Researches On Image Representation And Geometric Constraints In Video Coding

Researches on image representation and on applications of geometric constraints in video coding are presented in this paper. Main contributions are as follows: Firstly, an image segmentation method based on Voronoi diagrams is proposed, which utilizes the promising property of Voronoi diagrams, i.e., the shape of a Voronoi region can be determined by the position of its seed, and represents the shape of a Voronoi region by its seed. In addition, an optimization procedure designed in the approach can make edges of a Voronoi region run parallel to image contours. On the basis of the approach, some methods suitable for image content representation within a Voronoi region are further studied and an image representation scheme based on Voronoi diagrams is proposed.

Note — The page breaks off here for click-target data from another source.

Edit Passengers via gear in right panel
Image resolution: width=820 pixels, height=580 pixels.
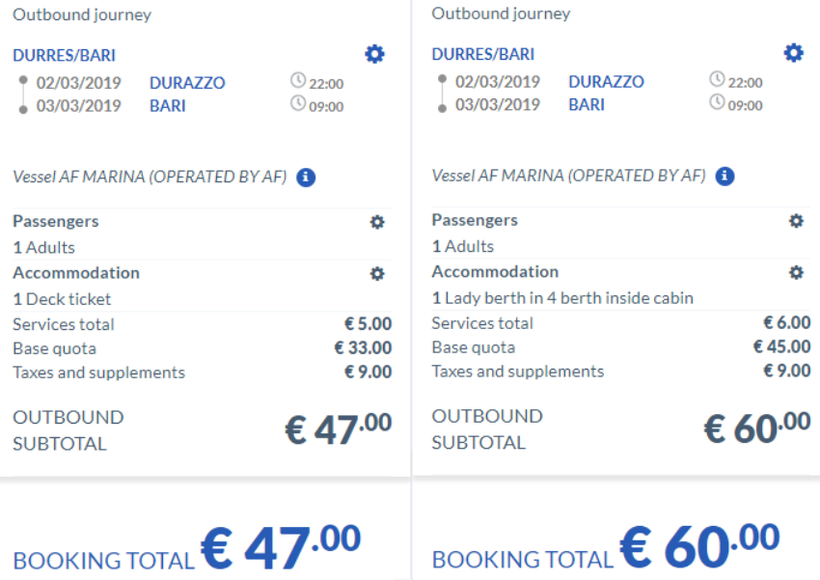click(x=796, y=221)
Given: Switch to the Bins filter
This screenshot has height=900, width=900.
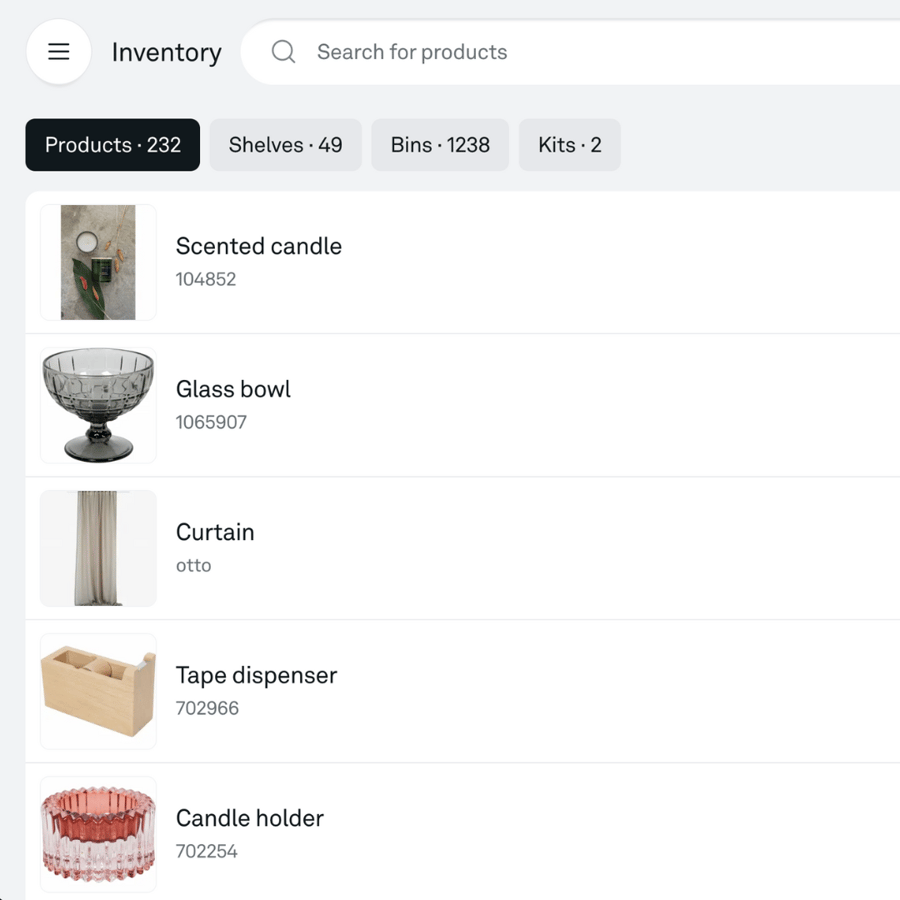Looking at the screenshot, I should [440, 145].
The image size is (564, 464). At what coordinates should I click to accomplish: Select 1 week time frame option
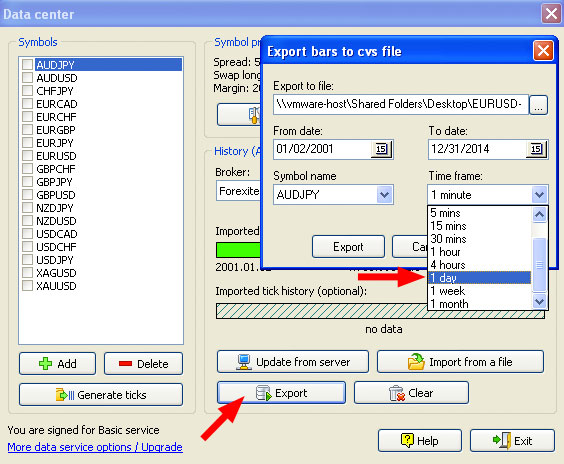point(479,291)
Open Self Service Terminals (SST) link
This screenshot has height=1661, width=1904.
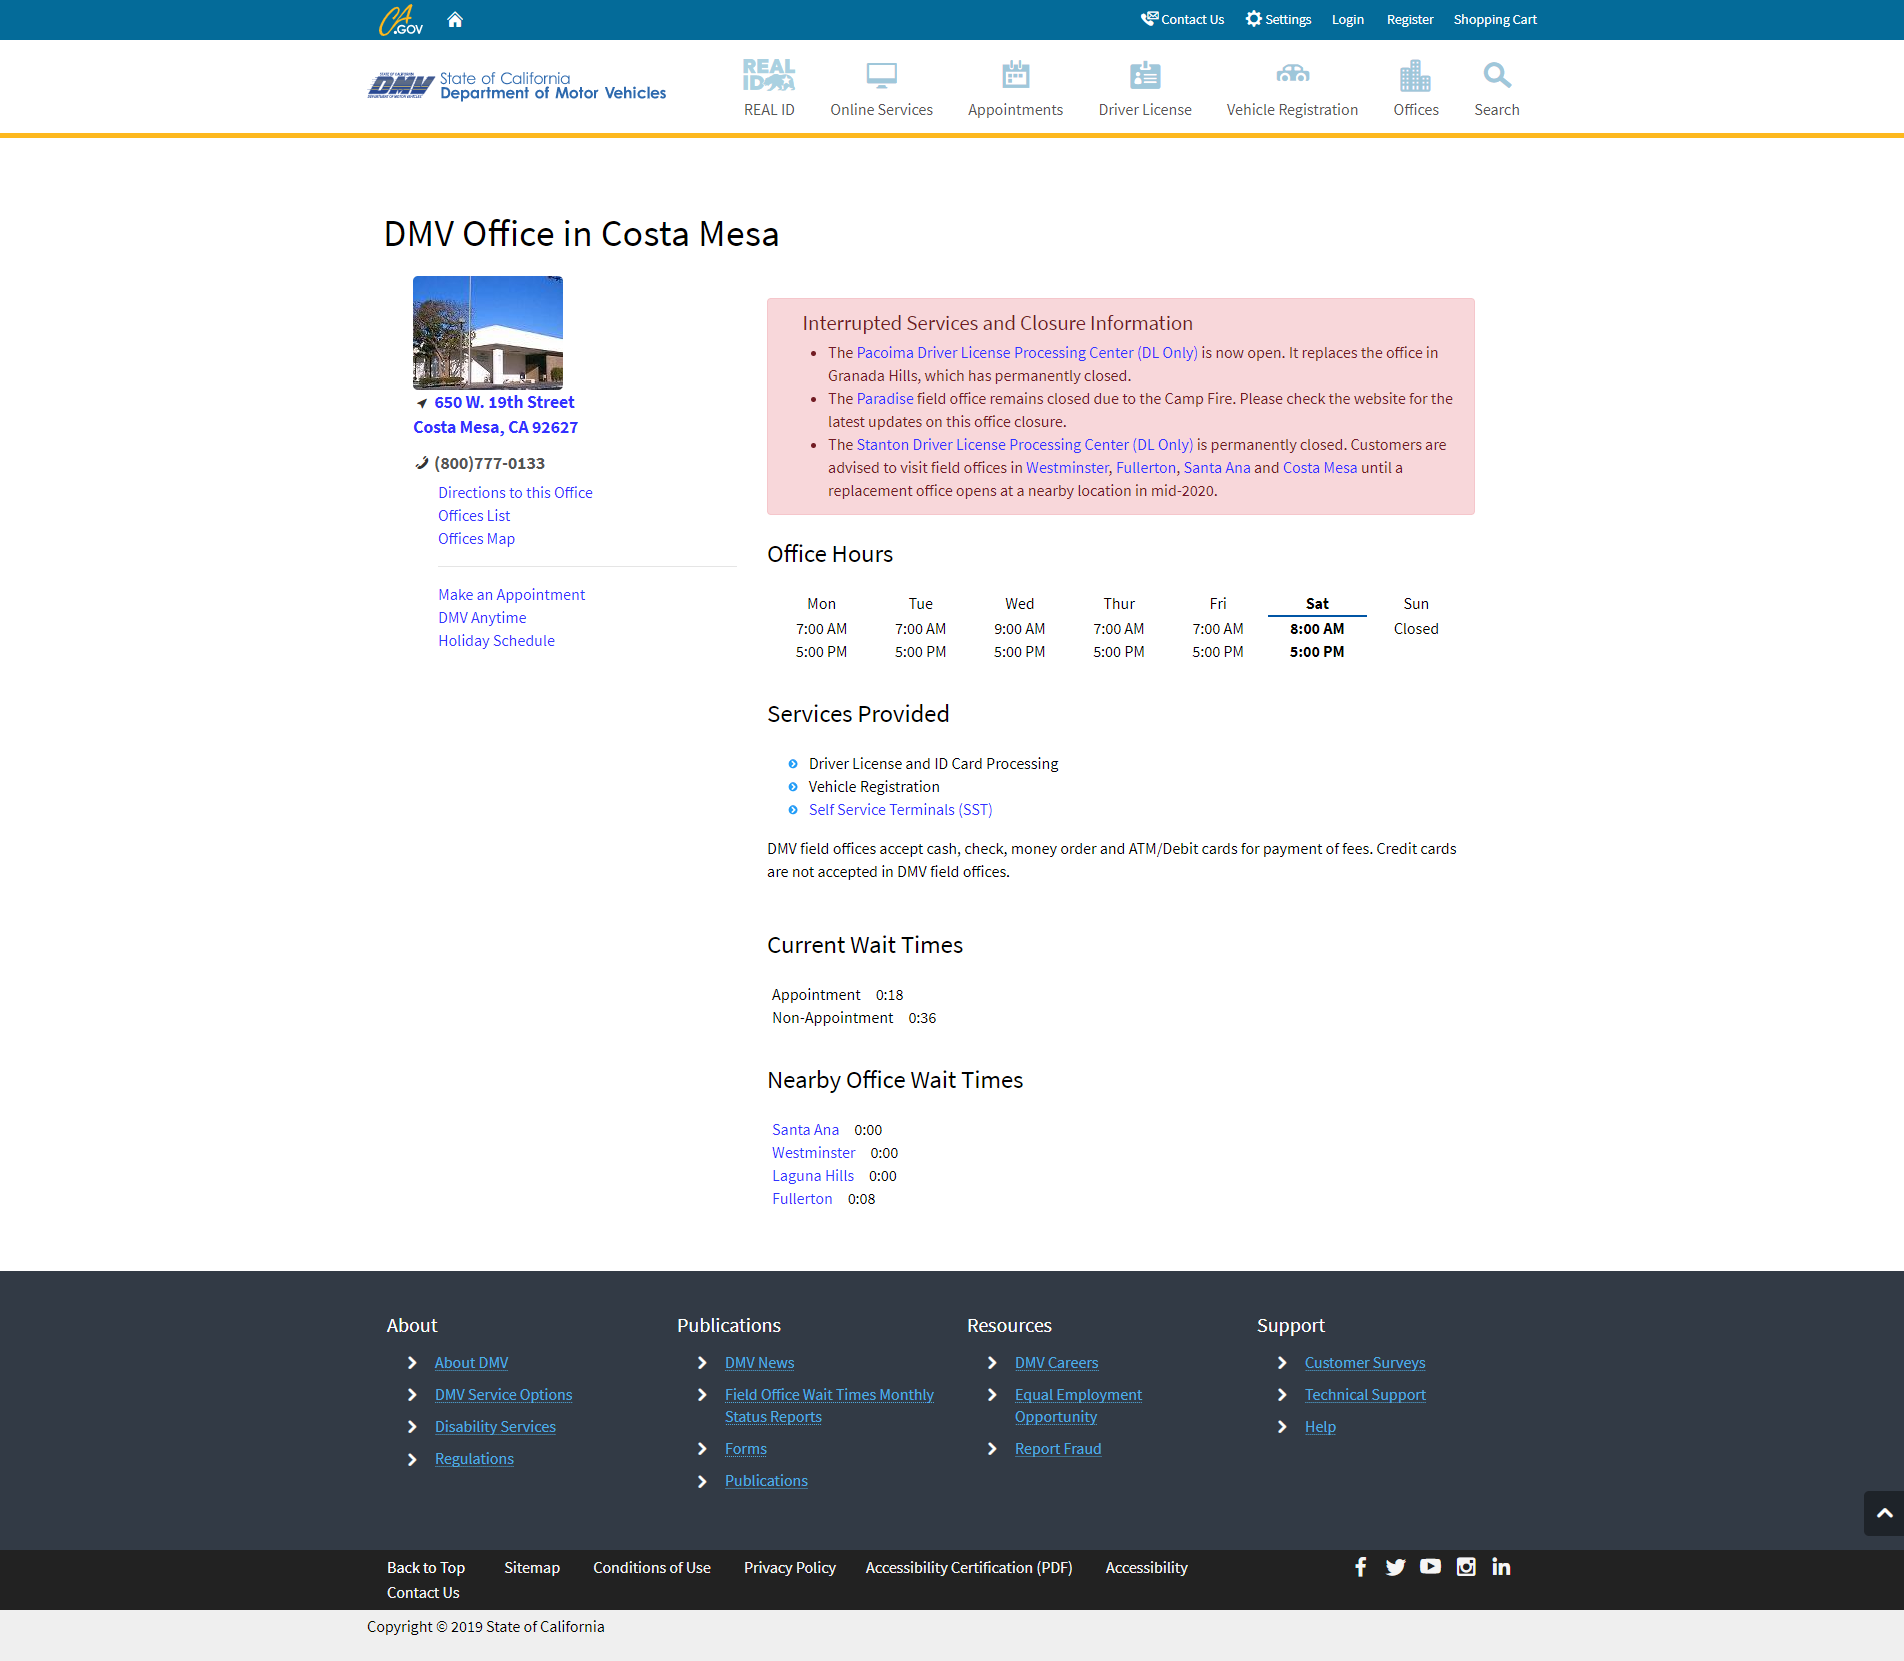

Then, triangle oriented shape adaptive DCI is studied and an image coding method based on Delaunay triangulation and adaptive DCT is presented. In this approach, residual signals, which are produced by segmentation and coding based on Delaunay triangulation, are encoded by conducting one-dimensional DCT twice within each triangle. By adaptively adjusting directions of the one dimensional DCT according to statistics of the residual signals, transform efficiency can be further improved. The approach has taken full advantage of image content oriented Delaunay triangulation and transform coding, and has improved the quality of reconstructed images. Finally, geometrical constraints in image sequences, mainly including Epipolar geometry and Trilinear constraint, are studied from the view of video coding. A method to determine mesh node displacement using Epipolar geometry is proposed. By converting the problem of determining mesh node displacement to that of determining corresponding relation between two frames under the constraint of Epipolar geometry, the approach has reduced computational cost and still gives comparatively precise mesh node motion estimation. A motion estimation method based on Trifocal tensor and BMA is also proposed, which gives much better motion compensation results compared with BMA when there are camera translation and scene depth variation.